But this week following my visit to the Great Wall, my determined (grimly, in part) walk to station 23–the last stop on the Beijing portion of the wall where tourists are technically allowed–I’m thinking about Robert Frost’s poem, “The Mending Wall.” So I’ll copy it here and leave it at that, for now.

Mending Wall

By Robert Frost

Something there is that doesn’t love a wall,
That sends the frozen-ground-swell under it,
And spills the upper boulders in the sun;
And makes gaps even two can pass abreast.
The work of hunters is another thing:
I have come after them and made repair
Where they have left not one stone on a stone,
But they would have the rabbit out of hiding,
To please the yelping dogs. The gaps I mean,
No one has seen them made or heard them made,
But at spring mending-time we find them there.
I let my neighbour know beyond the hill;
And on a day we meet to walk the line
And set the wall between us once again.
We keep the wall between us as we go.
To each the boulders that have fallen to each.
And some are loaves and some so nearly balls
We have to use a spell to make them balance:
“Stay where you are until our backs are turned!”
We wear our fingers rough with handling them.
Oh, just another kind of out-door game,
One on a side. It comes to little more:
There where it is we do not need the wall:
He is all pine and I am apple orchard.
My apple trees will never get across
And eat the cones under his pines, I tell him.
He only says, “Good fences make good neighbours.”
Spring is the mischief in me, and I wonder
If I could put a notion in his head:
“Why do they make good neighbours?
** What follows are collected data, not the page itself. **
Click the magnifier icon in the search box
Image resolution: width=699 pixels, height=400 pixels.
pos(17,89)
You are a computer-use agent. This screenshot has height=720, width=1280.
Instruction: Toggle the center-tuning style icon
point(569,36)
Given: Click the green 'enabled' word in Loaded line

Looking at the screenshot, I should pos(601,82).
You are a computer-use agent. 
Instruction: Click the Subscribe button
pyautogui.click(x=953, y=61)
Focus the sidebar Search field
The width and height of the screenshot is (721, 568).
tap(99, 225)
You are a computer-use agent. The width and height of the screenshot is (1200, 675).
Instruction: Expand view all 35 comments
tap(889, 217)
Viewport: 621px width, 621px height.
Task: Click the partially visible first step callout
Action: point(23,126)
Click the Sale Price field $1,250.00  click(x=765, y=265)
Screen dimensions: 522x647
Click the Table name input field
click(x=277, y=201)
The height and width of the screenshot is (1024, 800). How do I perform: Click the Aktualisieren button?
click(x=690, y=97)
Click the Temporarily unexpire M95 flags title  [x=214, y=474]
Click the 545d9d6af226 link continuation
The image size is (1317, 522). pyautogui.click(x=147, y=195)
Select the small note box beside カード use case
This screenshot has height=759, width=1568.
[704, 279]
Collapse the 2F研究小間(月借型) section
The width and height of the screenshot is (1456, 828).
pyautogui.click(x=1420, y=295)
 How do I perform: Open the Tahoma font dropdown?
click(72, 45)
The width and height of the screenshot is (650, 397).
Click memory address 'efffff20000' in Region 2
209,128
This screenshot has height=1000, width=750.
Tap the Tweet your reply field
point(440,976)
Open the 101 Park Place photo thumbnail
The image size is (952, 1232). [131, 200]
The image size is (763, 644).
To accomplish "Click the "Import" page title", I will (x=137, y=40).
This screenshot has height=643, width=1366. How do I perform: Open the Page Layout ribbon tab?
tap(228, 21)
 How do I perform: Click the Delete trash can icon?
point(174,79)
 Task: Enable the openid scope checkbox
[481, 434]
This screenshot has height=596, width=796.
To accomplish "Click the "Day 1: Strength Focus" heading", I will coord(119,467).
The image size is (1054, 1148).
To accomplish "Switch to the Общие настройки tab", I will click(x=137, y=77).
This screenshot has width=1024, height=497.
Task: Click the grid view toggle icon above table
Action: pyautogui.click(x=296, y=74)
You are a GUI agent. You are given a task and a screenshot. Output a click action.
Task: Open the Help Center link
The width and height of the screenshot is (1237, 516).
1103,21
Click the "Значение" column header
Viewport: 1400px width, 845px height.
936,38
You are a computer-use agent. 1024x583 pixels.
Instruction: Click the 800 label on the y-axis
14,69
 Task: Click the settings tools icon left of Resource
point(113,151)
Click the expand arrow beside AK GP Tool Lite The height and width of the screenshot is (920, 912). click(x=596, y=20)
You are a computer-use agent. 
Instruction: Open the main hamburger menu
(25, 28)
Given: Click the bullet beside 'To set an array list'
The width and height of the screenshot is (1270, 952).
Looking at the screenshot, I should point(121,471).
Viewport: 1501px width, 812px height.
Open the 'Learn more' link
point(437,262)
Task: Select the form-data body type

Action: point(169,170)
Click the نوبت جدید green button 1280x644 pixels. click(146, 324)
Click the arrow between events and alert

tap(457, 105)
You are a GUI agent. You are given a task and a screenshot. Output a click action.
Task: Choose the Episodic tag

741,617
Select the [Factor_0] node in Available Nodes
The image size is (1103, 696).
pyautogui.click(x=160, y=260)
Isn’t it
Where there are cows? But here there are no cows.
Before I built a wall I’d ask to know
What I was walling in or walling out,
And to whom I was like to give offence.
Something there is that doesn’t love a wall,
That wants it down.” I could say “Elves” to him,
But it’s not elves exactly, and I’d rather
He said it for himself. I see him there
Bringing a stone grasped firmly by the top
In each hand, like an old-stone savage armed.
He moves in darkness as it seems to me,
Not of woods only and the shade of trees.
He will not go behind his father’s saying,
And he likes having thought of it so well
He says again, “Good fences make good neighbours.”